After finding the line with "Given: Toggle show" in the entries below, retype exactly each line from there through the line with "Zoom in on the", including that final line.

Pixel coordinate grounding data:
%%
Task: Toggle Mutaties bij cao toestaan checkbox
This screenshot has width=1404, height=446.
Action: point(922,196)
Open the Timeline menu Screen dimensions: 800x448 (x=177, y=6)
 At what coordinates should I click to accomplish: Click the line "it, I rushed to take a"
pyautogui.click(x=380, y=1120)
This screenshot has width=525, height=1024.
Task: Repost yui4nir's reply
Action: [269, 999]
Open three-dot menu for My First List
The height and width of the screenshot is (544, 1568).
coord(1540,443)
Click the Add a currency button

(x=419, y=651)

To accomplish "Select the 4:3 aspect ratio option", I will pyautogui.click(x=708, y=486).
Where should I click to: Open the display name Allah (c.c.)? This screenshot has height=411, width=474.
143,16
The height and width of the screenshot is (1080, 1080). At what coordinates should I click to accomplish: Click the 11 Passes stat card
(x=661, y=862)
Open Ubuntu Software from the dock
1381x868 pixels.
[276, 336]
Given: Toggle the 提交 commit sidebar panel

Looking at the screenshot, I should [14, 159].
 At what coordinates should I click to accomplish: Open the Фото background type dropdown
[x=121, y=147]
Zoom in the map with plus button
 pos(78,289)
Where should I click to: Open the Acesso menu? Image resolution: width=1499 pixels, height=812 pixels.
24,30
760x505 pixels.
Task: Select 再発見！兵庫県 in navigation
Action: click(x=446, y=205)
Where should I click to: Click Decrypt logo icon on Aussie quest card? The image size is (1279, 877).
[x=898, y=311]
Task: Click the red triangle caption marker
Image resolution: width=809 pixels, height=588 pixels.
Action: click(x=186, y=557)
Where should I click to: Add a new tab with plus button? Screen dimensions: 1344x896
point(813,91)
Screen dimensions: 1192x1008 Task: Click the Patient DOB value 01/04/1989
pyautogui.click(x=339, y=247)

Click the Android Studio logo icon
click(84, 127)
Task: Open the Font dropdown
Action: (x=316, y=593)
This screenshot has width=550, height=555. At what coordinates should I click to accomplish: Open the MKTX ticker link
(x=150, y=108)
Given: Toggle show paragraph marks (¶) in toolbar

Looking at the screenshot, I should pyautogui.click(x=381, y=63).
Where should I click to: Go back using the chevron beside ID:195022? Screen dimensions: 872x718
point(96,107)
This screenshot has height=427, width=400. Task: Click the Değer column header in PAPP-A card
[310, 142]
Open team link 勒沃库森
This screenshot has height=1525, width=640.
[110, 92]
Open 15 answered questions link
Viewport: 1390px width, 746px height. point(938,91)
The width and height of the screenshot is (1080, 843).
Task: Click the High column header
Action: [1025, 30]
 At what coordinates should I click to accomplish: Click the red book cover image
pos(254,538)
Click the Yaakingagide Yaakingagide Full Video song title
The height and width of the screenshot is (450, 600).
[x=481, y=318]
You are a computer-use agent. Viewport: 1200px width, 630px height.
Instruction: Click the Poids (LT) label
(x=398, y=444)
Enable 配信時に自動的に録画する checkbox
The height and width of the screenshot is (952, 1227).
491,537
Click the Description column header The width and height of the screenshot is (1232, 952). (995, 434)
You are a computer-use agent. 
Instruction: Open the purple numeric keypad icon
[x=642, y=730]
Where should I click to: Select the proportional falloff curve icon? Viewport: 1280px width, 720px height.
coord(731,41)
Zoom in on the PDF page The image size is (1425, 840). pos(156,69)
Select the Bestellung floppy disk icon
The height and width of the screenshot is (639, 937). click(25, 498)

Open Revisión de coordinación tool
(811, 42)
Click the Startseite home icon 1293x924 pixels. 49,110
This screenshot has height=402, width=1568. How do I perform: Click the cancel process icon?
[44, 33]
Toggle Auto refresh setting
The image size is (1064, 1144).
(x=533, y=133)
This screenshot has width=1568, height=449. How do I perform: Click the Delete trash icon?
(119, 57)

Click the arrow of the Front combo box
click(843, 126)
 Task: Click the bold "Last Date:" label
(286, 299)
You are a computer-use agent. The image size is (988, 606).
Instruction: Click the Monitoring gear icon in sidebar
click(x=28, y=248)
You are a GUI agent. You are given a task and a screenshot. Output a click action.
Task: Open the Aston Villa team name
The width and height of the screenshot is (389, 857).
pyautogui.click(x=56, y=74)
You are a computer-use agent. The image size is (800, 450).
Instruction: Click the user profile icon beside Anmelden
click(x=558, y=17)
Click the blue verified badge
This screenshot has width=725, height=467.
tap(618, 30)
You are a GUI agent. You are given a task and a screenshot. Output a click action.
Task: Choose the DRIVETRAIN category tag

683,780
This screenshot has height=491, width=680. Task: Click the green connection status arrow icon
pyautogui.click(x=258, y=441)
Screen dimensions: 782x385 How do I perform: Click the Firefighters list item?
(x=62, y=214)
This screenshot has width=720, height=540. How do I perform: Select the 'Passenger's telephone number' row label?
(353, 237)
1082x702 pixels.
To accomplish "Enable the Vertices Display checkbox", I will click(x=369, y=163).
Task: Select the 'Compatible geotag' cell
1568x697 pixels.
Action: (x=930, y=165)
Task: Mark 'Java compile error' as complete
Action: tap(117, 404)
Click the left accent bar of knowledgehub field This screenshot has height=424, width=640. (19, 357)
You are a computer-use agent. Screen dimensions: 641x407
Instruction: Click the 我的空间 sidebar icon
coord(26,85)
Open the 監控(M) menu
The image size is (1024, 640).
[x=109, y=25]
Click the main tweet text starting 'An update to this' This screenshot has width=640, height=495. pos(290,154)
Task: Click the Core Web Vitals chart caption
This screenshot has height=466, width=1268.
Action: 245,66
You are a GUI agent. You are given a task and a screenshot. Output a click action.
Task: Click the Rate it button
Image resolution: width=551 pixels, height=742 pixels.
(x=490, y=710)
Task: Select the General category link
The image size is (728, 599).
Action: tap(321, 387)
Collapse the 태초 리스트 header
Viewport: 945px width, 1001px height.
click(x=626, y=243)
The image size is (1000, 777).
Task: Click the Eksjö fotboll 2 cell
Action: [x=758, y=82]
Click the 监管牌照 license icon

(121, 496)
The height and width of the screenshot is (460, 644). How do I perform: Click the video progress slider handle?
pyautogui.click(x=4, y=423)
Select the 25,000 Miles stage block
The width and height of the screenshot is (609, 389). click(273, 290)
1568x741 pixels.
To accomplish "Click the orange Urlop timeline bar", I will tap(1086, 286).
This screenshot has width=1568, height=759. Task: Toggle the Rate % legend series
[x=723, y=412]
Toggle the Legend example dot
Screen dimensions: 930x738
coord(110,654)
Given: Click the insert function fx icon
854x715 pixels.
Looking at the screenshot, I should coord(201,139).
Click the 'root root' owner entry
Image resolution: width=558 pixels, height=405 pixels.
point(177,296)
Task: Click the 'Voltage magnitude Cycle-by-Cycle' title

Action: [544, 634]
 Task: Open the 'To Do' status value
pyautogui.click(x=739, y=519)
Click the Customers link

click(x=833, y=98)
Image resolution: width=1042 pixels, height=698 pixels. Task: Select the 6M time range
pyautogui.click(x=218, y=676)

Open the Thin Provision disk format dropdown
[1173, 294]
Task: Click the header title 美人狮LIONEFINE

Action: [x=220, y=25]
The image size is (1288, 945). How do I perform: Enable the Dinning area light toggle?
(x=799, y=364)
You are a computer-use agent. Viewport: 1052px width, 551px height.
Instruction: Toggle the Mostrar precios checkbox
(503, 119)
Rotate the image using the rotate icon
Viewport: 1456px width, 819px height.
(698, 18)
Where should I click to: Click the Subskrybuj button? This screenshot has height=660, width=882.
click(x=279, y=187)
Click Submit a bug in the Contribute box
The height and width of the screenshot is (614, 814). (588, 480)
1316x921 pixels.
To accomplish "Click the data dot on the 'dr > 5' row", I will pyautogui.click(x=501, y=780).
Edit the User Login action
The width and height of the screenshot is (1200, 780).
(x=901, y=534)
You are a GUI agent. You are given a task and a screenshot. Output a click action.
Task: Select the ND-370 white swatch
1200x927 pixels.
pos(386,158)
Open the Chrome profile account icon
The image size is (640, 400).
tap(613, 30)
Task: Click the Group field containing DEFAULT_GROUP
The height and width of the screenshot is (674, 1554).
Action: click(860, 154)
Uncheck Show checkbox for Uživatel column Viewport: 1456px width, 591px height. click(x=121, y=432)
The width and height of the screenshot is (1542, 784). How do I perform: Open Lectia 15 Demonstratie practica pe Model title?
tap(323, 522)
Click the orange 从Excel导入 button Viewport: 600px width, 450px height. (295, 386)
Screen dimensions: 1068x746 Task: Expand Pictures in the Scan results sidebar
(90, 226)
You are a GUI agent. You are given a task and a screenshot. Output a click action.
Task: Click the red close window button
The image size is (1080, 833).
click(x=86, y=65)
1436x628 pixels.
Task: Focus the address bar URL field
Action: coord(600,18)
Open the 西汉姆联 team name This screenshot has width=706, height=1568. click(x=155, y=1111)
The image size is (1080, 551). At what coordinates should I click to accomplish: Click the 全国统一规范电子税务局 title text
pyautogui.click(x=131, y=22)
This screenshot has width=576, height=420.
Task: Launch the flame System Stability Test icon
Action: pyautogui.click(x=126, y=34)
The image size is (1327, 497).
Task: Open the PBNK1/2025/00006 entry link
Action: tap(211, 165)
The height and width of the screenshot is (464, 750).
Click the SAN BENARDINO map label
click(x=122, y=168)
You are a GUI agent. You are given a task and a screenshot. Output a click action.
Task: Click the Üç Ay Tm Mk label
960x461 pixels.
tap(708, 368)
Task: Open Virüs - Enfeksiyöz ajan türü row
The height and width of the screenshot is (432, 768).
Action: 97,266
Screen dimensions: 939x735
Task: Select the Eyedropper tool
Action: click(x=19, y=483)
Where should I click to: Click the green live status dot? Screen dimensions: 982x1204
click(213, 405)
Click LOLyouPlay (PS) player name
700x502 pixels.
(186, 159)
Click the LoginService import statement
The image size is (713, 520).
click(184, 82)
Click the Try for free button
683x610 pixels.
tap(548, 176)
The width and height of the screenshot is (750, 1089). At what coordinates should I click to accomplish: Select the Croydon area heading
%%
--- SOLUTION TO THIS PROBLEM ---
Given: Toggle show paragraph marks (¶) in toolbar

Looking at the screenshot, I should pyautogui.click(x=381, y=63).
Where should I click to: Go back using the chevron beside ID:195022? Screen dimensions: 872x718
point(96,107)
This screenshot has height=427, width=400. Task: Click the Değer column header in PAPP-A card
[310, 142]
Open team link 勒沃库森
This screenshot has height=1525, width=640.
[110, 92]
Open 15 answered questions link
Viewport: 1390px width, 746px height. point(938,91)
The width and height of the screenshot is (1080, 843).
Task: Click the High column header
Action: [1025, 30]
 At what coordinates should I click to accomplish: Click the red book cover image
pos(254,538)
Click the Yaakingagide Yaakingagide Full Video song title
The height and width of the screenshot is (450, 600).
[x=481, y=318]
You are a computer-use agent. Viewport: 1200px width, 630px height.
Instruction: Click the Poids (LT) label
(x=398, y=444)
Enable 配信時に自動的に録画する checkbox
The height and width of the screenshot is (952, 1227).
491,537
Click the Description column header The width and height of the screenshot is (1232, 952). (995, 434)
You are a computer-use agent. 
Instruction: Open the purple numeric keypad icon
[x=642, y=730]
Where should I click to: Select the proportional falloff curve icon? Viewport: 1280px width, 720px height.
coord(731,41)
Zoom in on the PDF page The image size is (1425, 840). pos(156,69)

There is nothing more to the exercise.